Démanteler les rumeurs, peu de faits, des millions de clics : Les histoires alarmistes sur les vaccins deviennent virales en ligne

Les chances de mourir après avoir reçu le vaccin COVID-19 sont pratiquement inexistantes.

Selon des données récentes des Centers for Disease Control and Prevention, vous avez trois fois plus de chances d’être frappé par la foudre.

Mais vous ne le savez peut-être pas en regardant votre flux de médias sociaux.

Une nouvelle analyse de NPR révèle que les articles faisant le lien entre les vaccins et la mort ont été parmi les contenus les plus consultés en ligne cette année, devenant viraux d’une manière qui pourrait empêcher les gens de juger du risque réel de se faire vacciner.

Ces résultats illustrent également une tendance plus générale à la désinformation en ligne : Alors que les plateformes de médias sociaux s’efforcent de retirer les allégations de santé manifestement fausses, les mauvais acteurs se tournent vers des vérités sélectionnées pour alimenter des récits trompeurs.

Selon les experts, il est beaucoup plus difficile pour les entreprises de modérer ces récits, bien qu’ils puissent avoir le même effet net de créer une vision déformée et fausse du monde.

« C’est un problème vraiment insidieux », a déclaré Deen Freelon, professeur de communication à l’université de Caroline du Nord à Chapel Hill. « Les entreprises de médias sociaux ont adopté une ligne dure contre la désinformation ; elles n’ont pas adopté une ligne aussi dure contre les sophismes. »
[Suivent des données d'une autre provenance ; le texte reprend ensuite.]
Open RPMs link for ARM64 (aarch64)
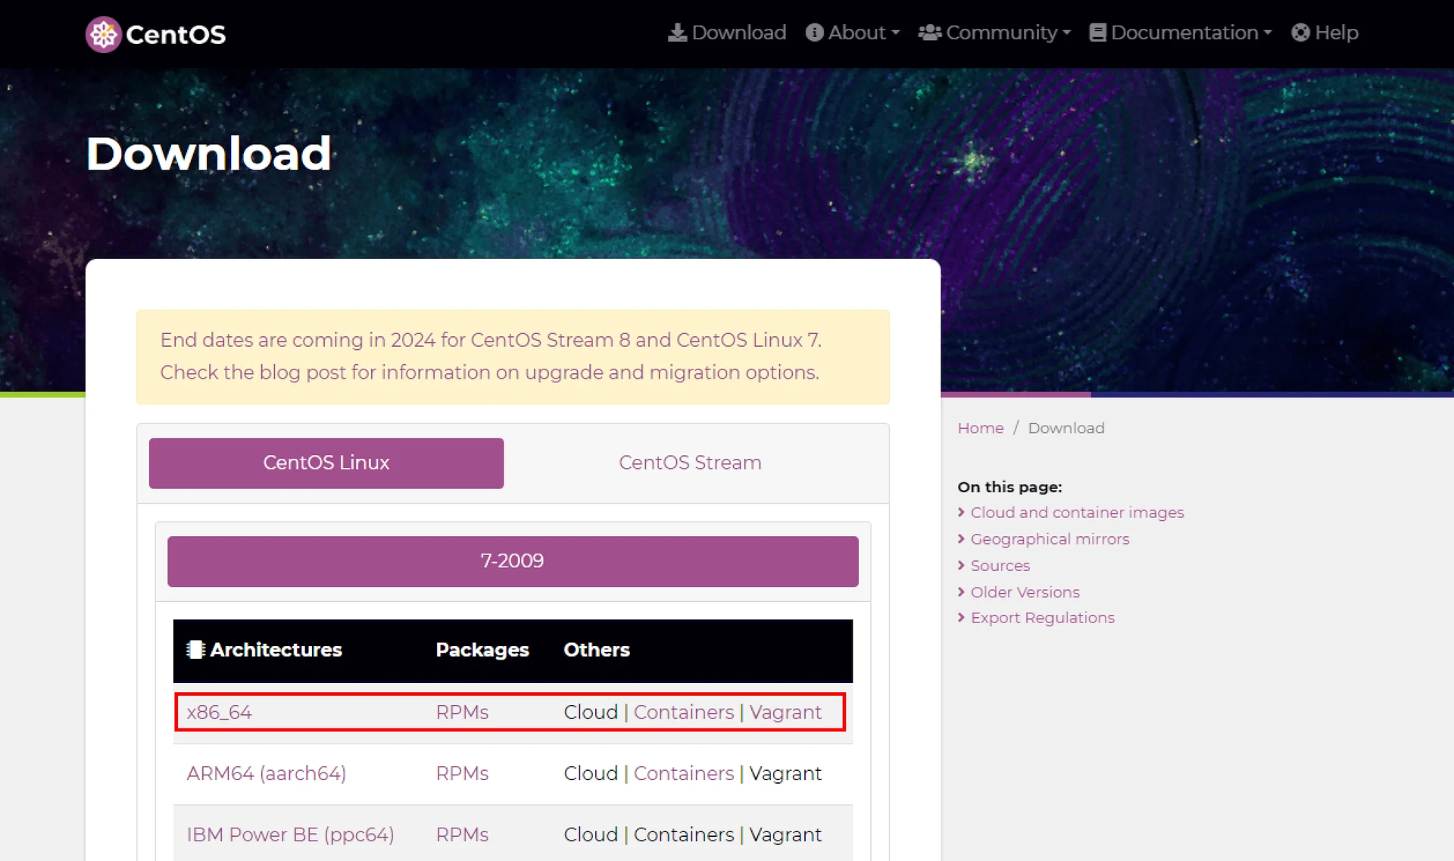 [462, 774]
À ce jour, le système de déclaration des CDC n’a reçu aucune preuve liant directement les décès aux vaccins.

Pourtant, selon les données de l’entreprise de veille médiatique NewsWhip, près de la moitié des jours de l’année 2021 ont été consacrés à la mort d’une personne après avoir reçu une injection de vaccin et ont figuré parmi les articles les plus populaires sur les médias sociaux.
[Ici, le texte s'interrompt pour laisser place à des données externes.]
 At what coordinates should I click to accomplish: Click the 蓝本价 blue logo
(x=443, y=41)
Cela inclut l’histoire la plus populaire de l’année sur les vaccins : un article du South Florida Sun Sentinel, republié par le Chicago Tribune, sur un médecin décédé quelques semaines après avoir reçu le vaccin.
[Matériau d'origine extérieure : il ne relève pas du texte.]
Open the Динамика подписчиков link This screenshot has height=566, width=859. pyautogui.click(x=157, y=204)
L’article indique explicitement qu’aucun lien n’a été établi entre le vaccin et sa mort, mais il a néanmoins reçu près de 5 millions d’interactions sur Facebook et Twitter.

« Ce problème n’est pas théorique. Il n’est pas hypothétique », a déclaré Sarah Roberts, professeur d’études de l’information à UCLA. « Cette question épineuse atterrit directement dans cette zone grise d’une crise de l’information émergente qui a des implications vraiment claires dans le monde réel. »

Peu de morts, beaucoup de clics

Quel que soit le critère utilisé, il est clair que les histoires liant les décès aux vaccins se sont répandues de telle manière que les chiffres réels sont largement surestimés.

Parmi les plus de 85 millions de personnes aux États-Unis qui ont reçu au moins une injection de vaccin, moins de 0,0018 % des personnes vaccinées sont décédées par la suite.

Même ce petit nombre inclut les personnes qui ont été vaccinées alors qu’elles souffraient également d’autres problèmes de santé.

Qu’elles aient été vaccinées ou non, environ 8 000 personnes meurent chaque jour aux États-Unis. Et plus les gens se font vacciner, plus il y aura de personnes vaccinées qui continueront à mourir de causes non liées, ce à quoi la société pharmaceutique Pfizer a fait allusion dans une déclaration plus tôt cette année.

« Il est important de noter que les effets indésirables graves, y compris les décès sans rapport avec le vaccin, sont malheureusement susceptibles de se produire à un taux similaire à celui de la population générale », indique la déclaration.

Mais M. Freelon, de l’UNC-Chapel Hill, a déclaré que lorsqu’il s’agit de conspiration, les statistiques et les nuances ne comptent souvent pas autant que les histoires tragiques.

« C’est quelque chose que nous observons de manière répétée dans la cognition humaine », a déclaré Freelon. « C’est l’accent mis sur l’anecdote à bout de souffle, puis la mise à l’écart des statistiques qui sont beaucoup plus représentatives. »

Le pic le plus important d’histoires de décès est survenu à un moment critique du déploiement du vaccin.

En janvier, alors que le nombre moyen de vaccins administrés quadruplait et que les gens cherchaient frénétiquement des informations pour savoir s’ils devaient se faire vacciner, c’était aussi le moment où les gens étaient le plus susceptibles de trouver une histoire liant un décès à la vaccination, selon l’analyse de la NPR.